* _EXERCISE PROMPT_
Could you arrange the lines below as a JSON list of strings, one string per line and no blank lines, beginning at the line that contains "Task: Click the reset arrow icon button" and running through the very last line? Leave the pictures out of your answer.

* _RECORDS TO PROCESS_
+ + + +

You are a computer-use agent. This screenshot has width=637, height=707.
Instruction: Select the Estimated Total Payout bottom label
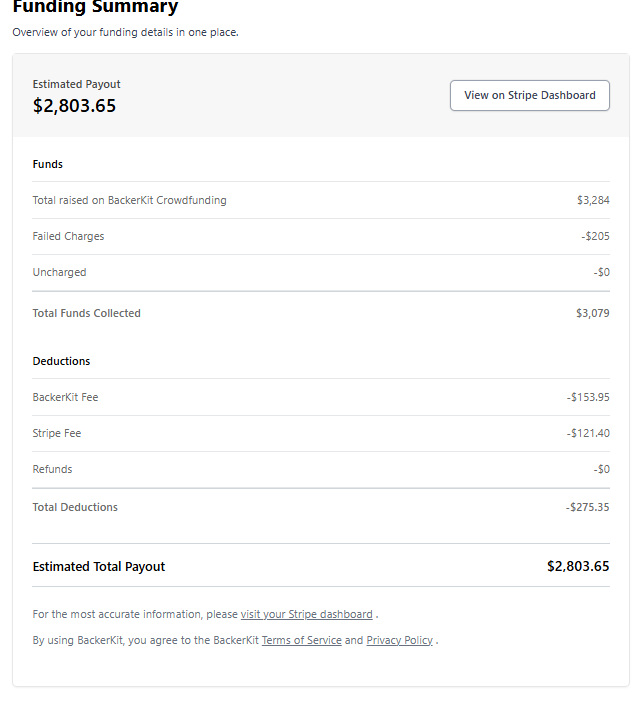pyautogui.click(x=99, y=566)

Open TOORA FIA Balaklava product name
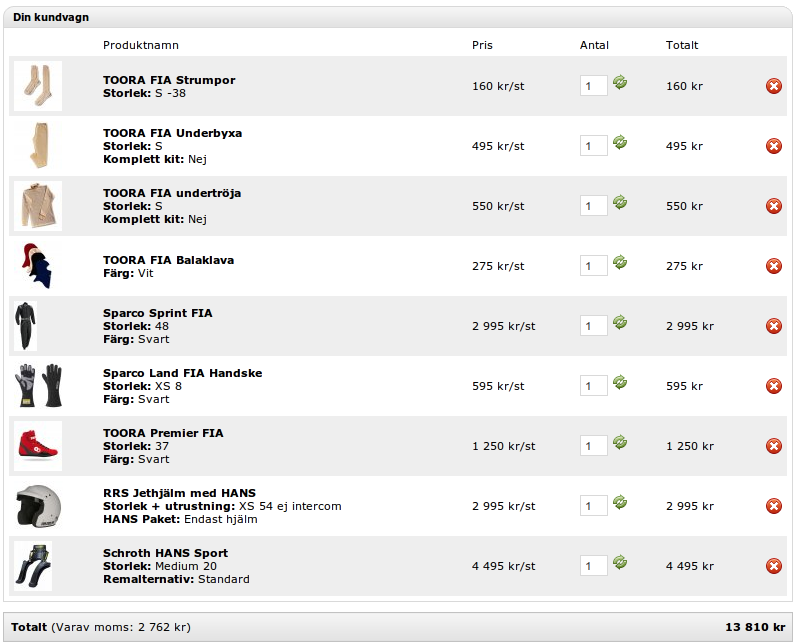click(x=168, y=260)
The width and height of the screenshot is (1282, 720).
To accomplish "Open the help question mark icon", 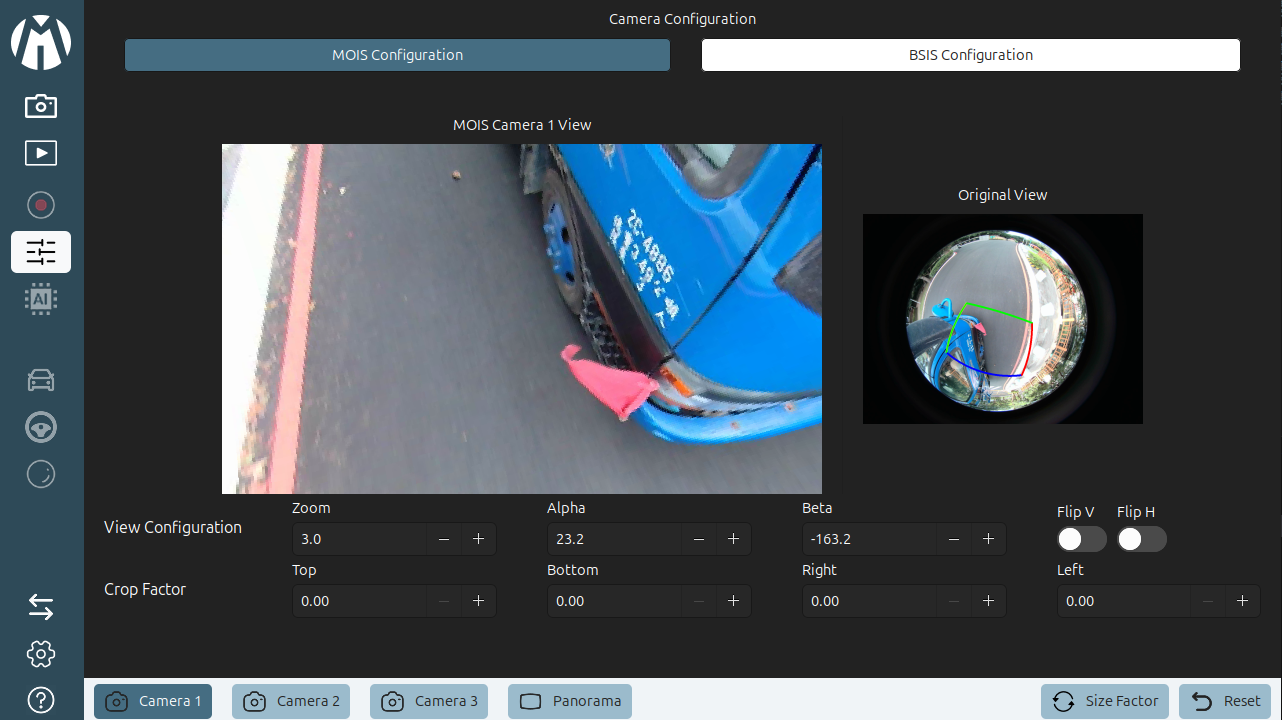I will pos(41,700).
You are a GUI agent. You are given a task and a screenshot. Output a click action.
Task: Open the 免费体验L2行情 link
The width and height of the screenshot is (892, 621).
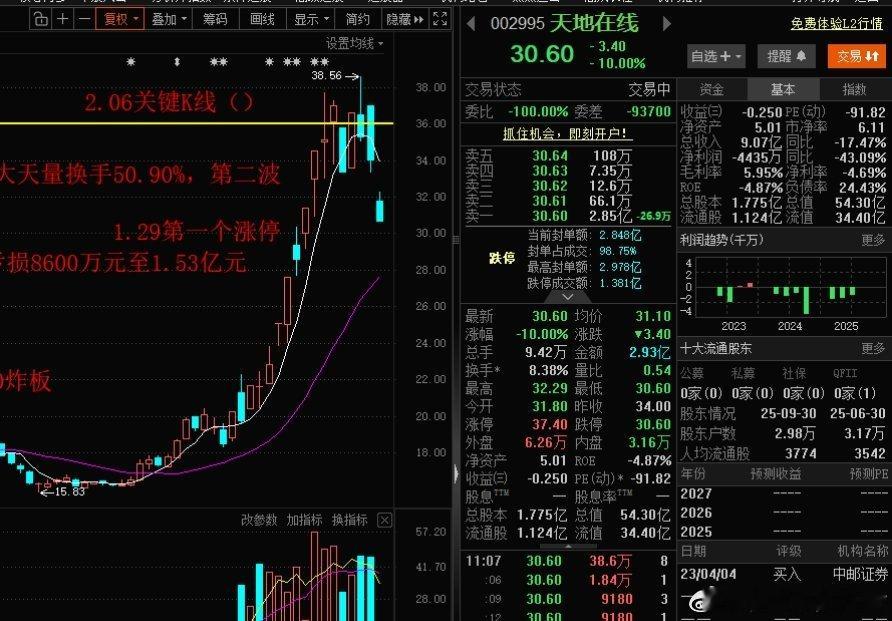coord(836,24)
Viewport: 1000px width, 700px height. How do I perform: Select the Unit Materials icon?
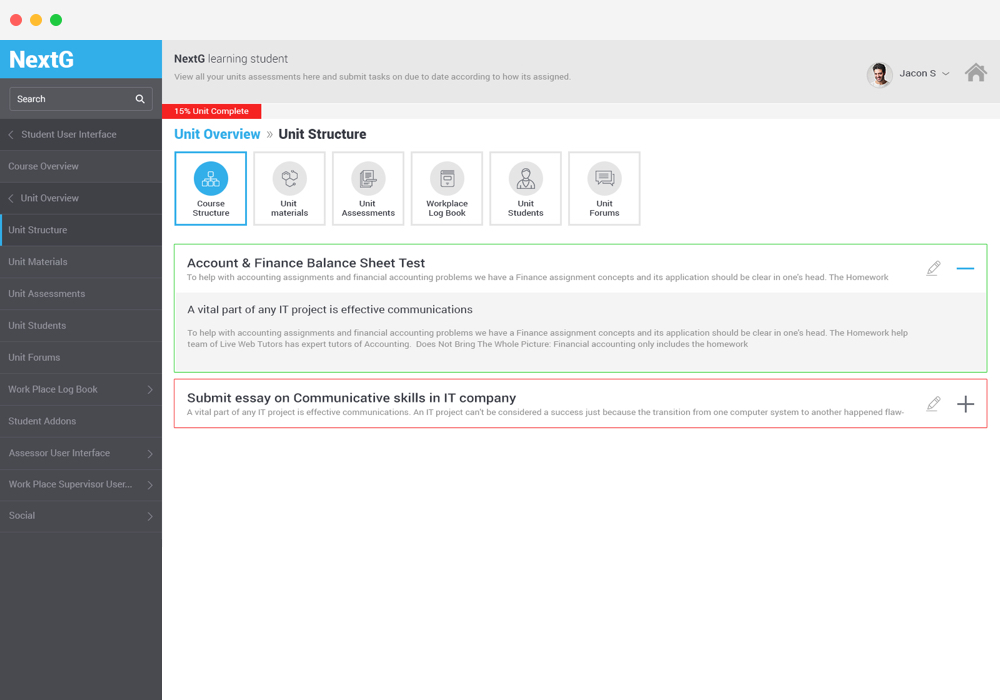[289, 188]
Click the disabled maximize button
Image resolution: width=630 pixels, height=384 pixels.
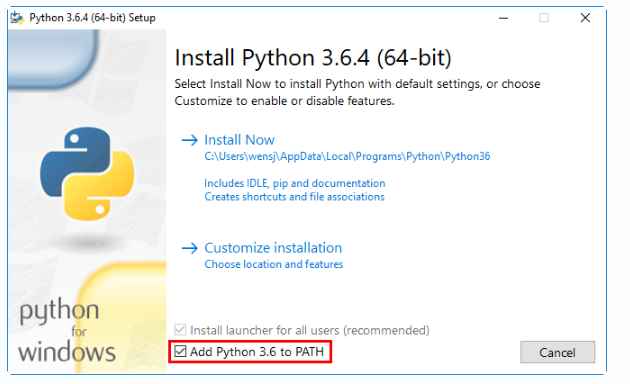(x=544, y=18)
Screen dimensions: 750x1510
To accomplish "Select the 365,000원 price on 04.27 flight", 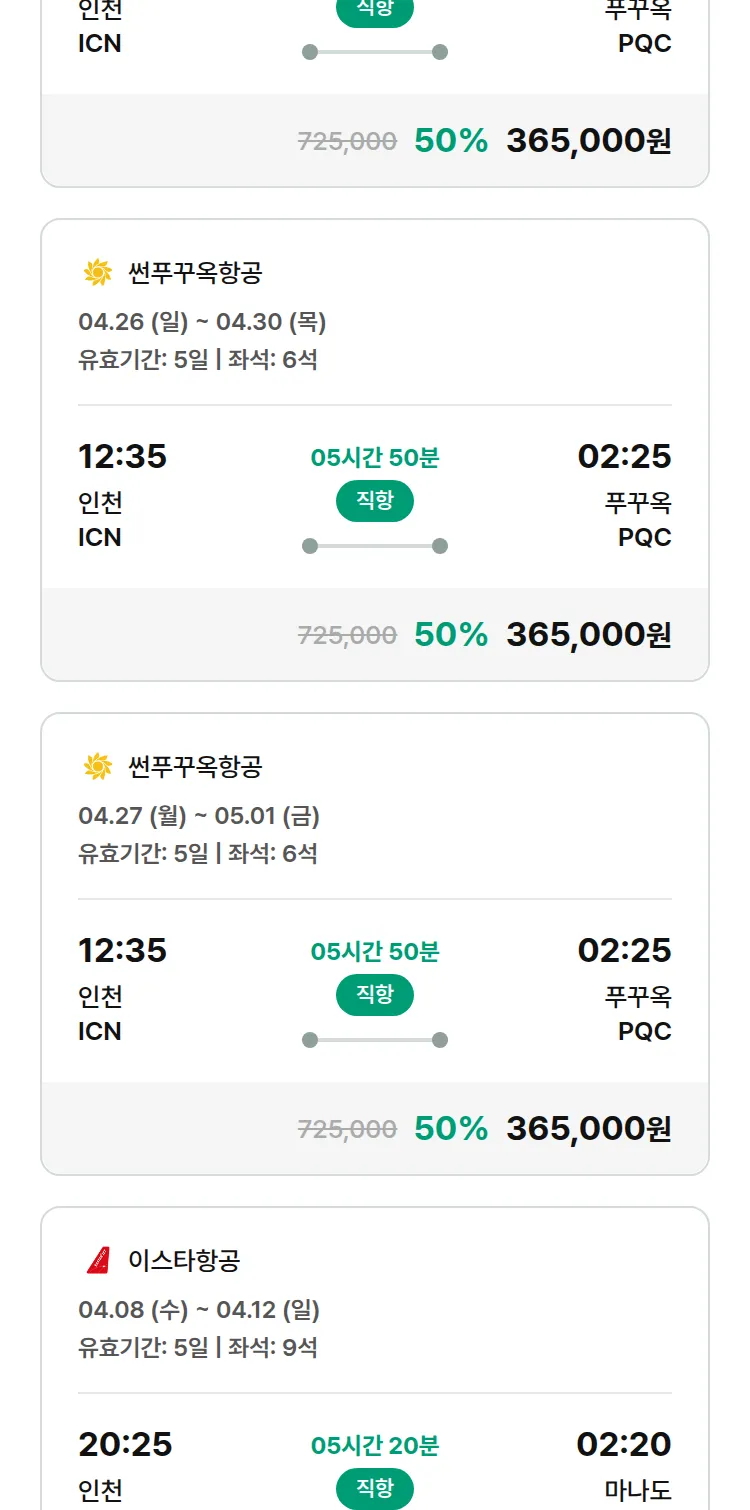I will (588, 1129).
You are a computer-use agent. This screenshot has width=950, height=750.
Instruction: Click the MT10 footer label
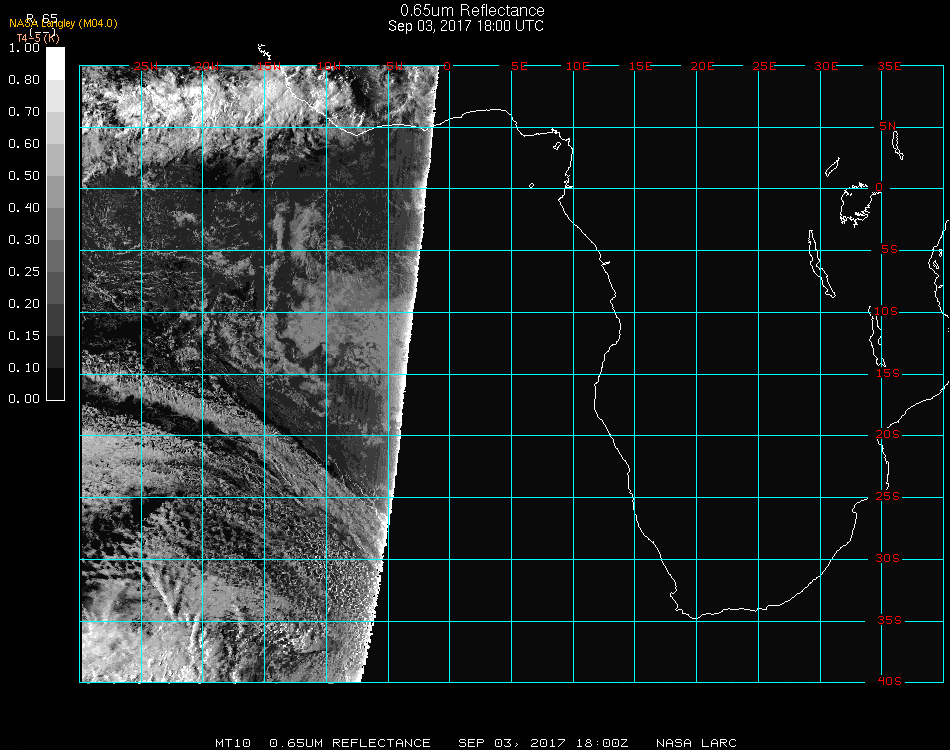(x=233, y=743)
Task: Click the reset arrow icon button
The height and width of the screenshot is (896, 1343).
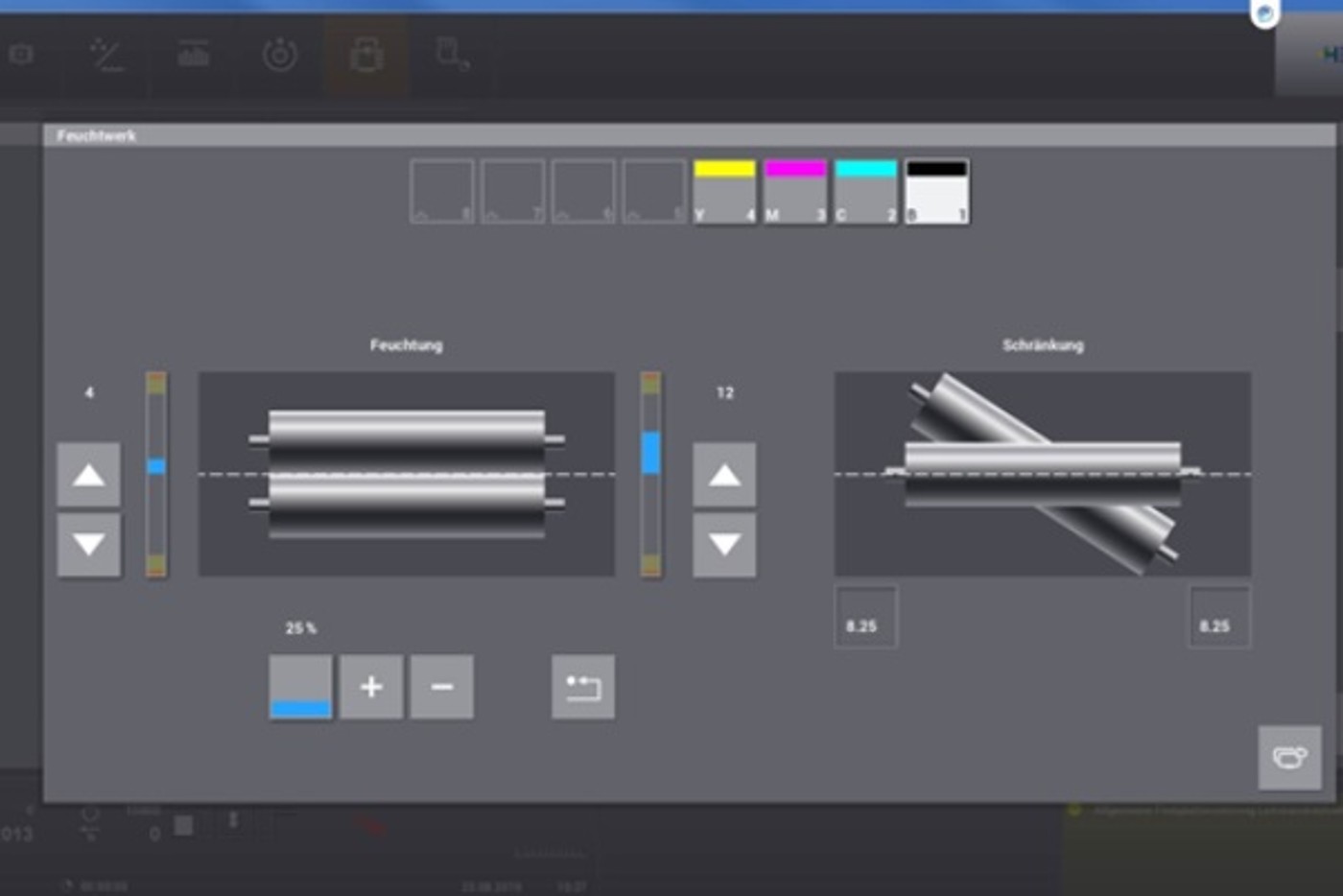Action: tap(582, 687)
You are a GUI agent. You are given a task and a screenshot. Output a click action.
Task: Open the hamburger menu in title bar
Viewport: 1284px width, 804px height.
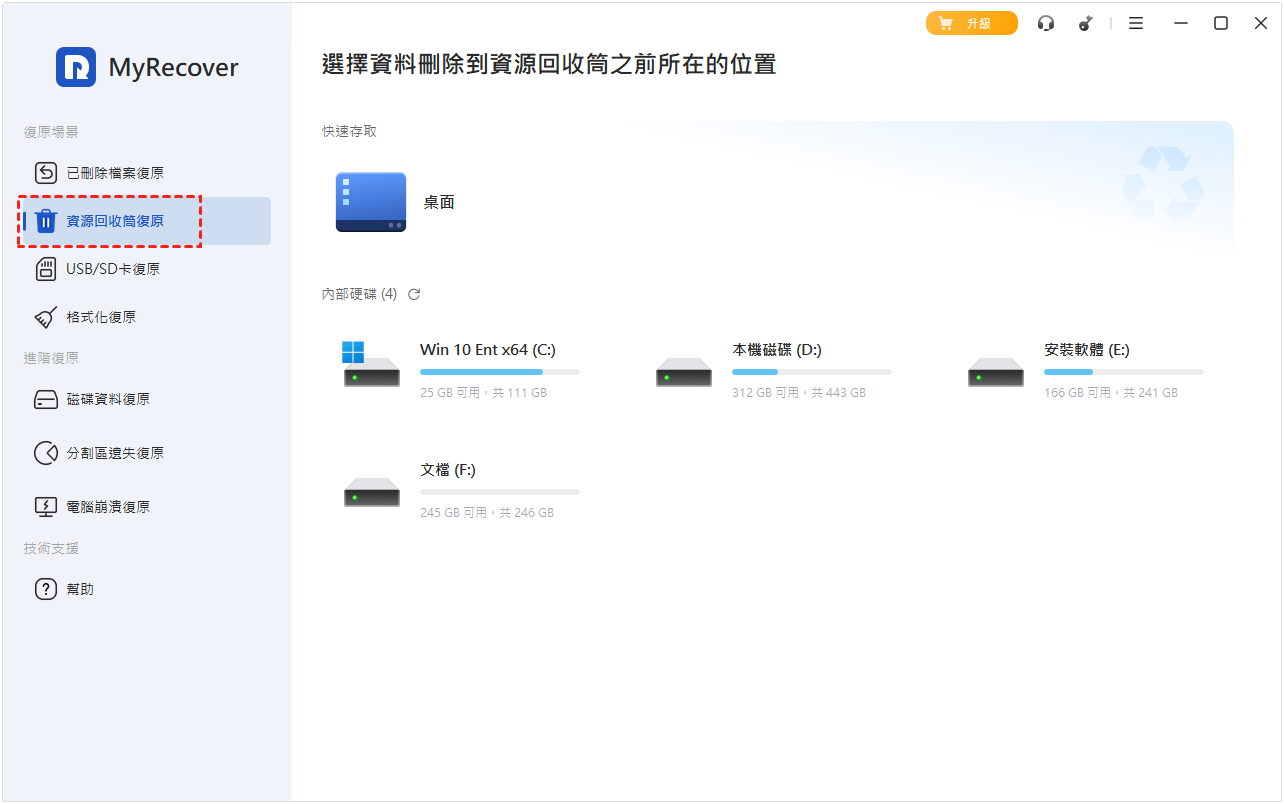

+ + + +

* _WRITTEN SOLUTION_
[
  "Task: Click the reset arrow icon button",
  "The height and width of the screenshot is (896, 1343).",
  "Action: tap(582, 687)",
  "You are a GUI agent. You are given a task and a screenshot. Output a click action.",
  "Task: Open the hamburger menu in title bar",
  "Viewport: 1284px width, 804px height."
]